Chapter 9 - Multistationarity in Biochemical Networks: Results, Analysis, and Examples

Abstract

Biochemical networks are complex objects, almost always containing nonlinear interactions among a usually large number of chemical species. The smallest activation or inhibition interactions involve two components (a gene and its protein, or an inhibitor and an enzyme), are well understood biologically, and have simple stable long-term behavior that can be inferred straight from the interaction diagram. But if the interaction involves a larger number of components, or if feedback loops are present, then the dynamics may become far more complicated, and understanding it requires strategies more subtle than chasing paths in the interaction diagram. Instabilities of different kinds are possible even for small biological structures and are associated with signaling events.

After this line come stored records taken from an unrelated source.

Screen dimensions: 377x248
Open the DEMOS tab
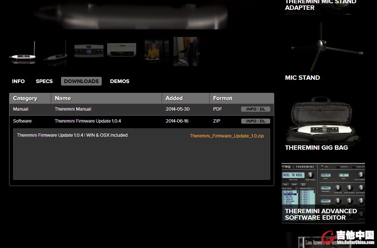[x=119, y=81]
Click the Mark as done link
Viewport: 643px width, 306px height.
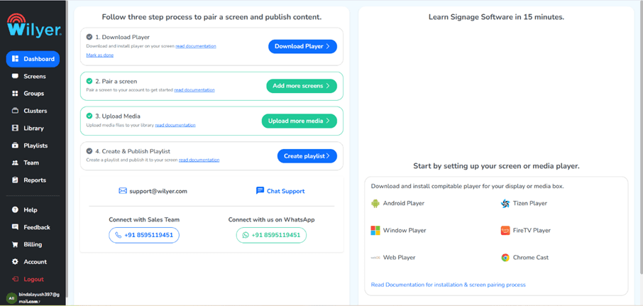click(x=99, y=55)
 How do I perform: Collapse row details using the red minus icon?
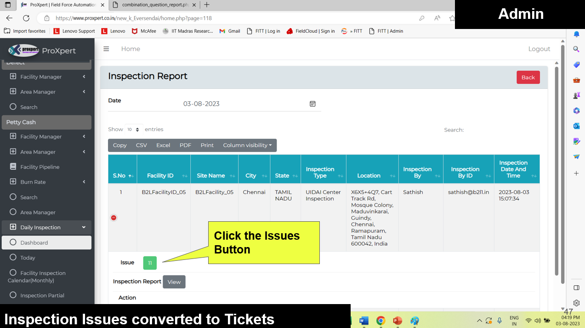click(x=114, y=218)
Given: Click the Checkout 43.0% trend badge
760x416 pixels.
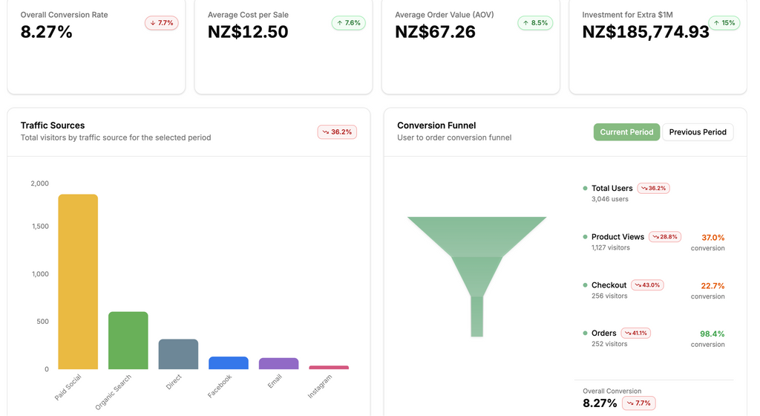Looking at the screenshot, I should tap(647, 285).
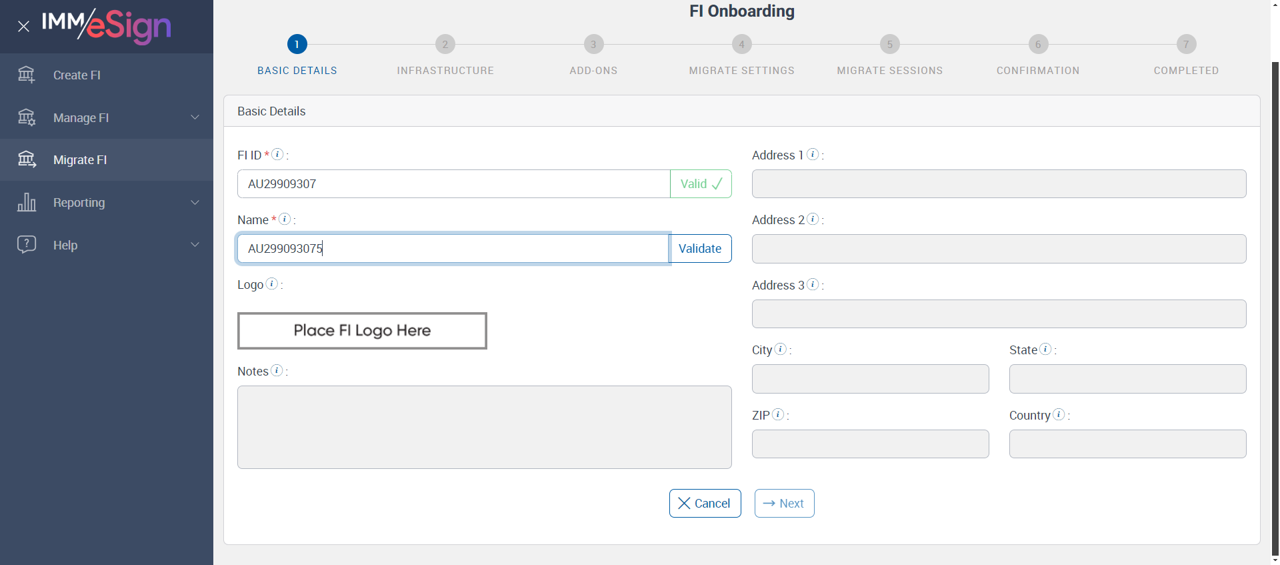Jump to the Migrate Settings step
This screenshot has width=1280, height=565.
pyautogui.click(x=741, y=45)
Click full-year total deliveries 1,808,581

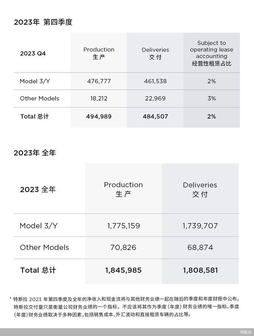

One key class of instabilities is those leading to multiple positive steady states, also known as multistationarity, and seen experimentally as irreversible switch-like behavior. There is significant theoretical evidence, backed by experiment, that important pathways may exhibit multistationarity as response to chemical signaling. This phenomenon is particularly relevant in crucial cell behaviors, including generating sustained oscillatory responses, remembering transitory stimuli, differentiation, or apoptosis. Multistationarity occurs in chemistry and chemical engineering as well, but is much less common. There is, in fact, a great deal of stable behavior in networks of chemical reactions, and (to a lesser degree) in biological networks. This can be explained in part by the fact that the possibility of exotic behavior places rather delicate constraints on the structure of an interaction network. A seminal remark is due to Thomas who conjectured that positive feedbacks in the logical structure of an interaction network are necessary for multistationarity. Much theoretical and simulation work followed, and proposed a series of increasingly refined design principles for pathways allowing multistationarity. Building on this effort, multistationarity has been demonstrated experimentally in bacterial synthetic genetic networks.